「紫陽花ゼミ」で話したこと2008/06/18 07:09

 5月6日にその場で題を考えるように言われ、キャッチ・コピー風に「安政 5(1858)年から150年なのに、なぜ慶應義塾なのか」を選んだ。 2006.10.19. の三田演説会での河北展生さんの講演「幕末10年間の学塾経営の苦心談」を 聴いて、なるほどそうだったのかと思ったのを、思い出したからである。 安 政5(1858)年に築地鉄砲洲の中津藩中屋敷で蘭学塾として始まった福沢塾が、 慶應4(1868)年4月芝新銭座に校舎を建て私立の学校として独立し時の年号 をとって慶應義塾を名乗るまで10年の時間があった。 その間に、蘭学から 英学への転向、最近の研究のいう砲術家・軍事専門家から、三度の外国行きを 経て、経済学や歴史や文明論を読み当時日本一の西洋事情通となった福沢、そ のへんを話すのが、小尾ゼミ的だし、事務局の狙いかと思ったのである。
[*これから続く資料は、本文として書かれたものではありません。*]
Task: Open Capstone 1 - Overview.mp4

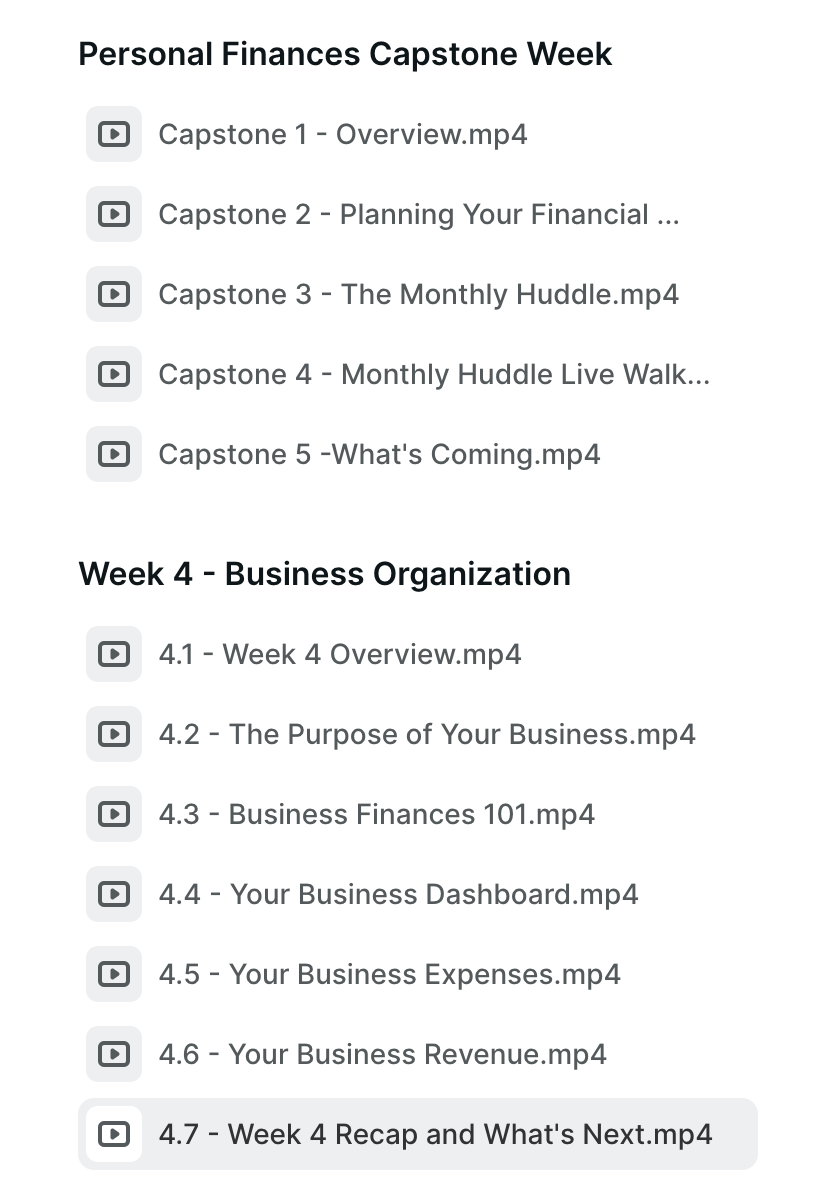Action: 342,134
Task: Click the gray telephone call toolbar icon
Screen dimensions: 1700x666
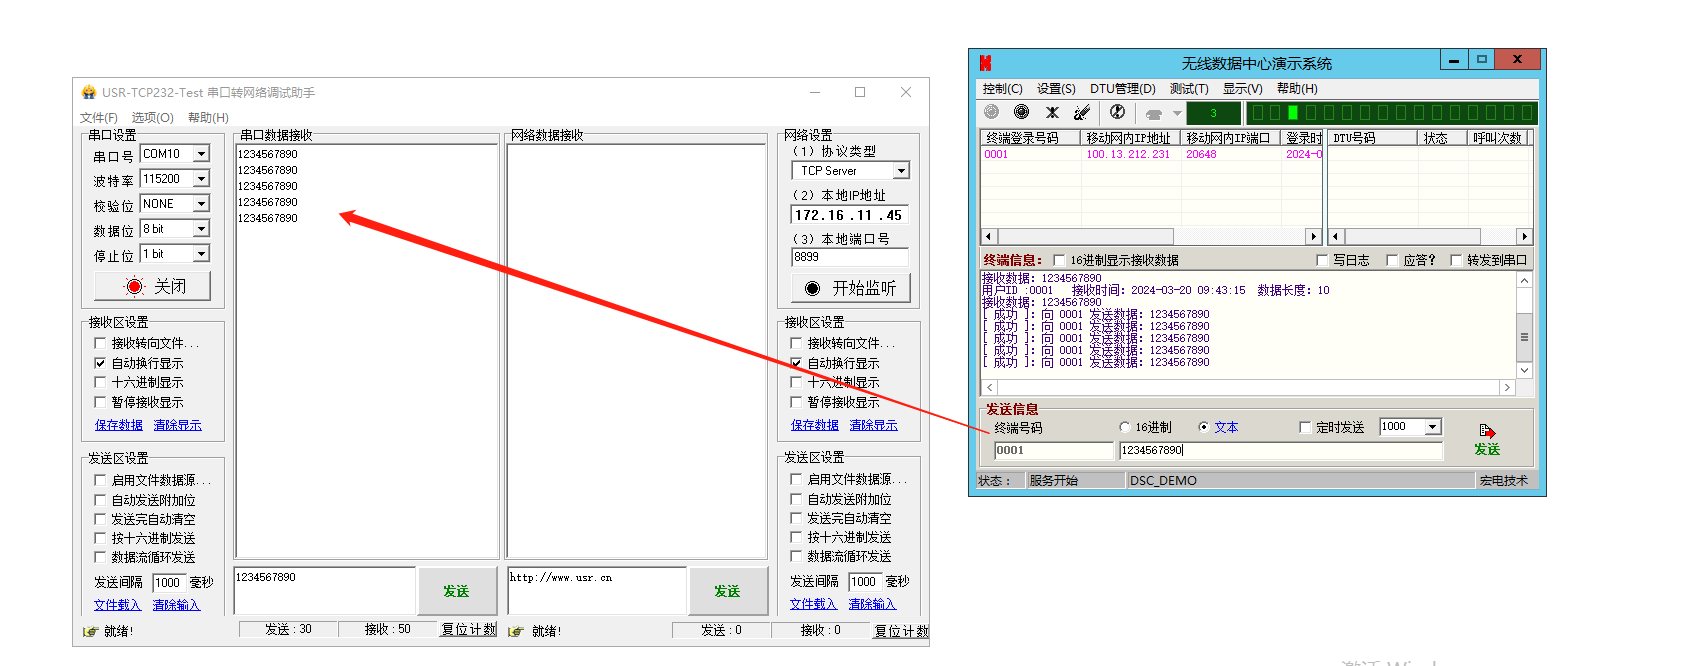Action: (x=1154, y=113)
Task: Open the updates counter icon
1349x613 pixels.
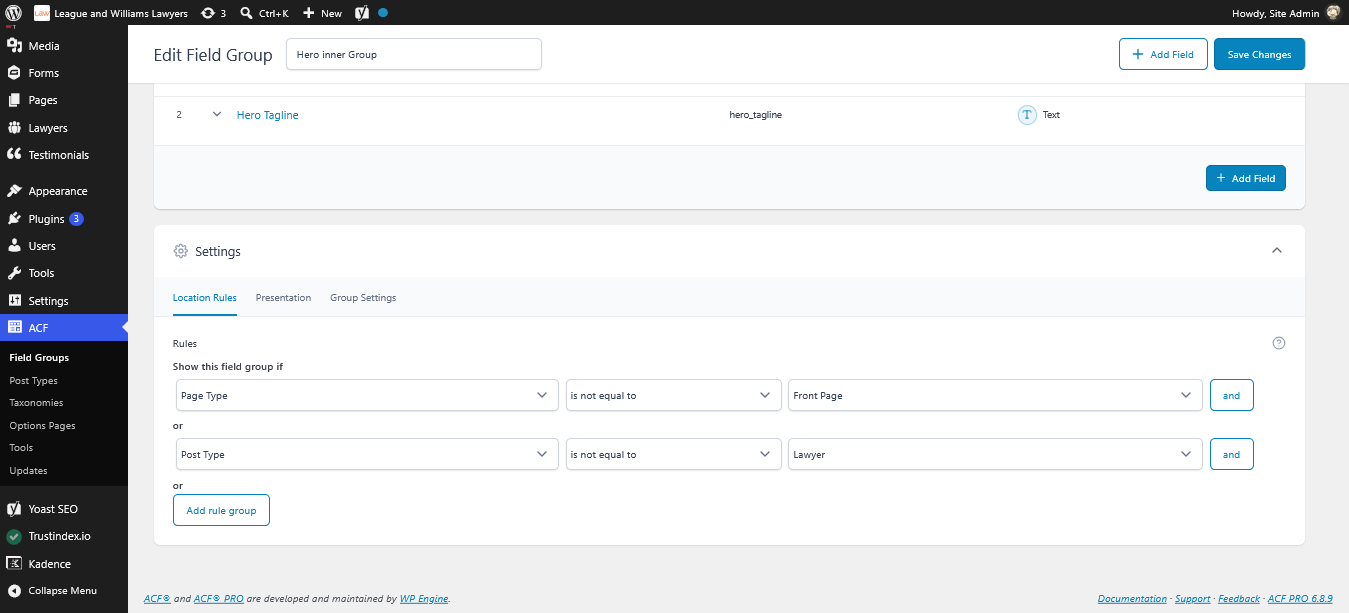Action: coord(207,13)
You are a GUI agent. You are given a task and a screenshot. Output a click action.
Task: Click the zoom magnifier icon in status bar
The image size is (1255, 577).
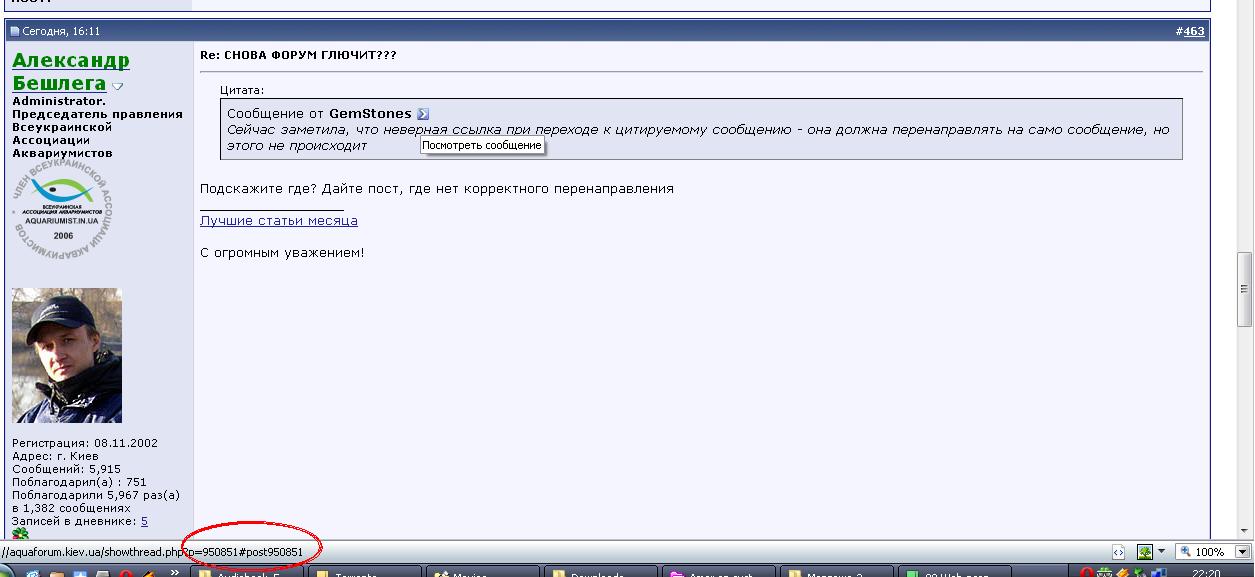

 ひと月の間、あれこれ考えて、次の四つを柱にした。 『文明論之概略』の 精神から「経済学」につながるところは、『三田評論』6月号の座談会で、小尾 門下の宮内環准教授が的を射た発言をしていたこともあり、後日のゼミにまか せて、あえて踏み込まないことにした。

 <1>福沢諭吉と私―私が、なぜ福沢いかれ派となったか

 <2>『広辞苑』第六版【福沢諭吉】に苦情を言う

<3>安政5(1858)年から150年なのに、なぜ慶應義塾なのか

 <4>晩年の福沢は幸福だったか―最近の福沢研究の動向

 レジュメには、おまけに以前つくった「福沢諭吉いろはがるた」をつけた。  満年齢に換算した「福沢諭吉年譜」と『広辞苑』【福沢諭吉】のコピーも用意し た。 支離滅裂になる可能性があったので、レジュメはなるべくくわしく書い て、その線を外れないように話すことにした。

 結果はといえば、自分ながらまずまずの出来で、拍手ももらい、けっこう喜 んでもらったように思う。 質疑応答もあり、終わって訊けば、1時間40分 も話していたそうだ。 ともかく宿題を果たして、ほっとした。